WHAT THE TASK ASKS: Restate the listing below line for line and word for word, without the pictures.

RECORDS TO USE:
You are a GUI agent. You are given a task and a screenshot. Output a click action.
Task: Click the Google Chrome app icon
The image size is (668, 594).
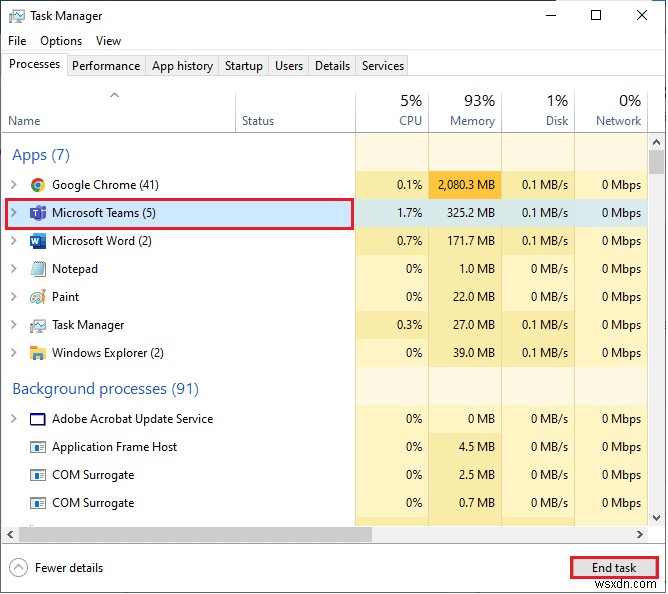[x=38, y=185]
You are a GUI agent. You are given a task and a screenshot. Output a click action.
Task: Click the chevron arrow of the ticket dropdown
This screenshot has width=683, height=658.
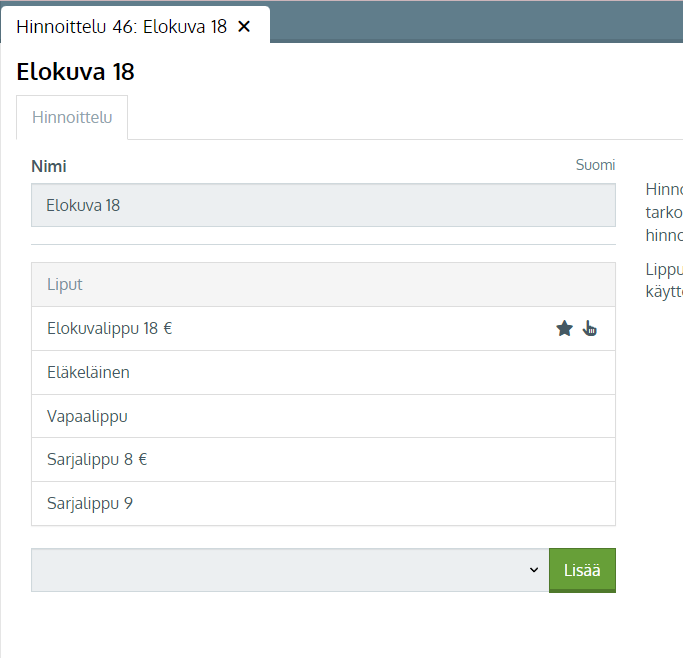533,570
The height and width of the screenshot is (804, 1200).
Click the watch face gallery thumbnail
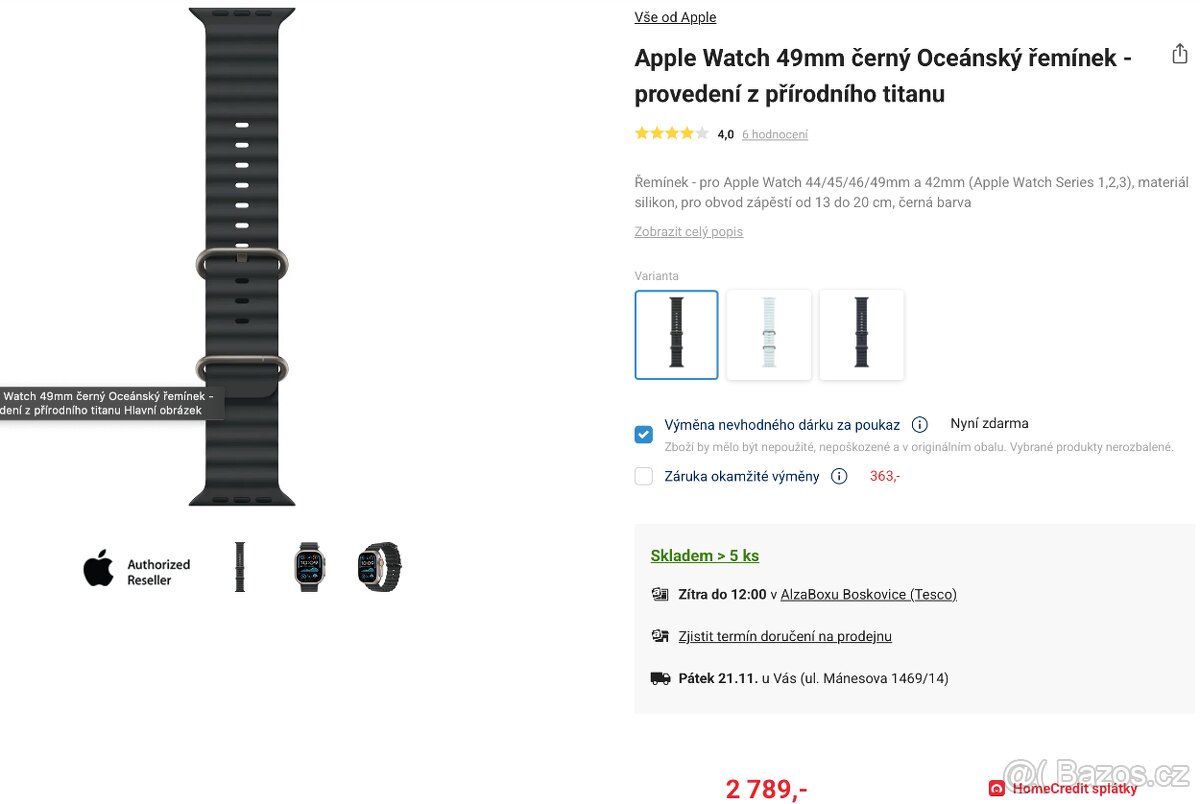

RESPONSE TO THE EXERCISE:
You are a GUI agent. You are given a task and a screenshot. Output a click action.
Task: Click the Google Chrome app icon
The image size is (668, 594).
[x=38, y=185]
You are a GUI agent. You are given a task and a screenshot. Output a click action.
Task: Click the chevron arrow of the ticket dropdown
This screenshot has width=683, height=658.
533,570
The height and width of the screenshot is (804, 1200).
Click the watch face gallery thumbnail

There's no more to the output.